• [ACTION ITEM] A word-for-word copy of the records below is required.

TASK INPUT section start

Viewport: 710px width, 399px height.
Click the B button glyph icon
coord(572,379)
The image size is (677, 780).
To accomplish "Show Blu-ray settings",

TASK INPUT section end

• [WRITTEN ANSWER]
Viewport: 710px width, 399px height.
Click the B button glyph icon
coord(572,379)
The image size is (677, 780).
To accomplish "Show Blu-ray settings",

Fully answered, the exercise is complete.